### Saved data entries

--- --- ---

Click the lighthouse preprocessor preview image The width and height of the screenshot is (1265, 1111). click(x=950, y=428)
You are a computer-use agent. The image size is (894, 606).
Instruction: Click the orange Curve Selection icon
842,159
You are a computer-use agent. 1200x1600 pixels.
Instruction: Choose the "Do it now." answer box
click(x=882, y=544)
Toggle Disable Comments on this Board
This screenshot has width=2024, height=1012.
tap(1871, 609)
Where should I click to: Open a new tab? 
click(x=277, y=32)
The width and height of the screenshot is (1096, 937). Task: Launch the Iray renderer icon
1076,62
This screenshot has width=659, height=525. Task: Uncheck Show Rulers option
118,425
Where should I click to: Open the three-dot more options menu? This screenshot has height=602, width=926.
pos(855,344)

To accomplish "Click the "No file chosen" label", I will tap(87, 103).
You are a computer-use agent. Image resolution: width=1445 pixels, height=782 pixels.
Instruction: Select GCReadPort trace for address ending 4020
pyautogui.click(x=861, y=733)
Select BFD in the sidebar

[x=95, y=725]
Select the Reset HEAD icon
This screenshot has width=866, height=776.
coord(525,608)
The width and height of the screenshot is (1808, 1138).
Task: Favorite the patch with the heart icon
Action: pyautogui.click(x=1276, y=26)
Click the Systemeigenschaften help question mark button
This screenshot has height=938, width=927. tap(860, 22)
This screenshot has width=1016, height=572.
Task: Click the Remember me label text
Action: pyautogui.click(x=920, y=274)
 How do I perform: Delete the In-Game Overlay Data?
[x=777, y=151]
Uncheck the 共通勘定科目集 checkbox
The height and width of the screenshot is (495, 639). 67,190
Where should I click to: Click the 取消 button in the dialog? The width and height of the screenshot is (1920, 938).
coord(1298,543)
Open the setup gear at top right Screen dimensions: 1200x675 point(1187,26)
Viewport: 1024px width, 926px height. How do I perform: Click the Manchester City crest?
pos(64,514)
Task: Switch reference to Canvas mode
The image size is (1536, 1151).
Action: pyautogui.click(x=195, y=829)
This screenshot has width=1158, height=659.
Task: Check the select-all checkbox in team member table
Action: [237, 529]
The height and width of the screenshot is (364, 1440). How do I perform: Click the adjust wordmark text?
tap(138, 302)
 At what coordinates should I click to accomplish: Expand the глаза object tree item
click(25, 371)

--- --- ---

### WHAT THIS TASK INVOLVES
The answer consists only of the lines from the one containing "Instruction: Select GCReadPort" to the end of the records, each written out exactly.

### OUTPUT FOR THIS EXERCISE
Instruction: Select GCReadPort trace for address ending 4020
pyautogui.click(x=861, y=733)
Select BFD in the sidebar

[x=95, y=725]
Select the Reset HEAD icon
This screenshot has width=866, height=776.
coord(525,608)
The width and height of the screenshot is (1808, 1138).
Task: Favorite the patch with the heart icon
Action: pyautogui.click(x=1276, y=26)
Click the Systemeigenschaften help question mark button
This screenshot has height=938, width=927. tap(860, 22)
This screenshot has width=1016, height=572.
Task: Click the Remember me label text
Action: pyautogui.click(x=920, y=274)
 How do I perform: Delete the In-Game Overlay Data?
[x=777, y=151]
Uncheck the 共通勘定科目集 checkbox
The height and width of the screenshot is (495, 639). 67,190
Where should I click to: Click the 取消 button in the dialog? The width and height of the screenshot is (1920, 938).
coord(1298,543)
Open the setup gear at top right Screen dimensions: 1200x675 point(1187,26)
Viewport: 1024px width, 926px height. How do I perform: Click the Manchester City crest?
pos(64,514)
Task: Switch reference to Canvas mode
The image size is (1536, 1151).
Action: pyautogui.click(x=195, y=829)
This screenshot has width=1158, height=659.
Task: Check the select-all checkbox in team member table
Action: [237, 529]
The height and width of the screenshot is (364, 1440). How do I perform: Click the adjust wordmark text?
tap(138, 302)
 At what coordinates should I click to accomplish: Expand the глаза object tree item
click(25, 371)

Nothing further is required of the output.